■ **EXERCISE DETAILS**
For this exercise, repeat the records below exactly as written.

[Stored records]
· · · ·

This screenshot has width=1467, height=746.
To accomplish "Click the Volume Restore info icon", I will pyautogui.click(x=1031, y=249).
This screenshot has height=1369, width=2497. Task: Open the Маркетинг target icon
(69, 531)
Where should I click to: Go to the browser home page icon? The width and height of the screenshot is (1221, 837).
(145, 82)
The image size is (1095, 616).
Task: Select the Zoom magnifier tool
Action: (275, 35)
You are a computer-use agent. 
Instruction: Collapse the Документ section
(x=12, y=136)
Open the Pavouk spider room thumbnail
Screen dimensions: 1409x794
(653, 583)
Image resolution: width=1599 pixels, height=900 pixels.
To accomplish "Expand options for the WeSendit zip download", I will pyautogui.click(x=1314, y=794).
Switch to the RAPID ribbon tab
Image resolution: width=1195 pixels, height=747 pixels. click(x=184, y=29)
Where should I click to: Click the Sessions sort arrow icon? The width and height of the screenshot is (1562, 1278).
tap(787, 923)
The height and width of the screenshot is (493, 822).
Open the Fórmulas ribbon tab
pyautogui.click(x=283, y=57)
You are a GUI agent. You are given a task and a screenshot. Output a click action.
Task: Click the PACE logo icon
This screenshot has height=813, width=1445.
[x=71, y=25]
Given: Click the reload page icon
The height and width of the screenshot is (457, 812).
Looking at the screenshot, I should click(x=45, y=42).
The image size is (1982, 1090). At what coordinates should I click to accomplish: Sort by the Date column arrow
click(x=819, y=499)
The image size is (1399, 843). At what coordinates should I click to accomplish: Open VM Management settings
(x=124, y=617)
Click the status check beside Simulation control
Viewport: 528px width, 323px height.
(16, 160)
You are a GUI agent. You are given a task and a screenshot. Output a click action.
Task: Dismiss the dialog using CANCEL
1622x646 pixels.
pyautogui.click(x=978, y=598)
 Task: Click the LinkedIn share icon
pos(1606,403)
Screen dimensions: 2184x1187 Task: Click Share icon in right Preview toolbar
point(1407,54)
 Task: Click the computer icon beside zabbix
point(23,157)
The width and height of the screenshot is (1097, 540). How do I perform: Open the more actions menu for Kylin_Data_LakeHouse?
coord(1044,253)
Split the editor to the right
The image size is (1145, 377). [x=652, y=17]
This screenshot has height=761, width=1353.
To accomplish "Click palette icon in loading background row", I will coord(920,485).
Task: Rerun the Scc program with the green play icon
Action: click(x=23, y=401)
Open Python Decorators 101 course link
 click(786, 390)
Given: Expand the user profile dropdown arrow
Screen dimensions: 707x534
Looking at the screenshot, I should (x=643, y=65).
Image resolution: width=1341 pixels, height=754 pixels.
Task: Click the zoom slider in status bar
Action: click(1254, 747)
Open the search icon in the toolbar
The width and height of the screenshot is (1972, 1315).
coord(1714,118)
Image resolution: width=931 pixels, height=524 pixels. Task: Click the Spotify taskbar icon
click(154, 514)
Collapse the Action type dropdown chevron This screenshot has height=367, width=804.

· · · ·

■ **SOLUTION**
This screenshot has width=1467, height=746.
To accomplish "Click the Volume Restore info icon", I will pyautogui.click(x=1031, y=249).
This screenshot has height=1369, width=2497. Task: Open the Маркетинг target icon
(69, 531)
Where should I click to: Go to the browser home page icon? The width and height of the screenshot is (1221, 837).
(145, 82)
The image size is (1095, 616).
Task: Select the Zoom magnifier tool
Action: (275, 35)
You are a computer-use agent. 
Instruction: Collapse the Документ section
(x=12, y=136)
Open the Pavouk spider room thumbnail
Screen dimensions: 1409x794
(653, 583)
Image resolution: width=1599 pixels, height=900 pixels.
To accomplish "Expand options for the WeSendit zip download", I will pyautogui.click(x=1314, y=794).
Switch to the RAPID ribbon tab
Image resolution: width=1195 pixels, height=747 pixels. click(x=184, y=29)
Where should I click to: Click the Sessions sort arrow icon? The width and height of the screenshot is (1562, 1278).
tap(787, 923)
The height and width of the screenshot is (493, 822).
Open the Fórmulas ribbon tab
pyautogui.click(x=283, y=57)
You are a GUI agent. You are given a task and a screenshot. Output a click action.
Task: Click the PACE logo icon
This screenshot has height=813, width=1445.
[x=71, y=25]
Given: Click the reload page icon
The height and width of the screenshot is (457, 812).
Looking at the screenshot, I should click(x=45, y=42).
The image size is (1982, 1090). At what coordinates should I click to accomplish: Sort by the Date column arrow
click(x=819, y=499)
The image size is (1399, 843). At what coordinates should I click to accomplish: Open VM Management settings
(x=124, y=617)
Click the status check beside Simulation control
Viewport: 528px width, 323px height.
(16, 160)
You are a GUI agent. You are given a task and a screenshot. Output a click action.
Task: Dismiss the dialog using CANCEL
1622x646 pixels.
pyautogui.click(x=978, y=598)
 Task: Click the LinkedIn share icon
pos(1606,403)
Screen dimensions: 2184x1187 Task: Click Share icon in right Preview toolbar
point(1407,54)
 Task: Click the computer icon beside zabbix
point(23,157)
The width and height of the screenshot is (1097, 540). How do I perform: Open the more actions menu for Kylin_Data_LakeHouse?
coord(1044,253)
Split the editor to the right
The image size is (1145, 377). [x=652, y=17]
This screenshot has height=761, width=1353.
To accomplish "Click palette icon in loading background row", I will coord(920,485).
Task: Rerun the Scc program with the green play icon
Action: click(x=23, y=401)
Open Python Decorators 101 course link
 click(786, 390)
Given: Expand the user profile dropdown arrow
Screen dimensions: 707x534
Looking at the screenshot, I should (x=643, y=65).
Image resolution: width=1341 pixels, height=754 pixels.
Task: Click the zoom slider in status bar
Action: click(1254, 747)
Open the search icon in the toolbar
The width and height of the screenshot is (1972, 1315).
coord(1714,118)
Image resolution: width=931 pixels, height=524 pixels. Task: Click the Spotify taskbar icon
click(154, 514)
Collapse the Action type dropdown chevron This screenshot has height=367, width=804.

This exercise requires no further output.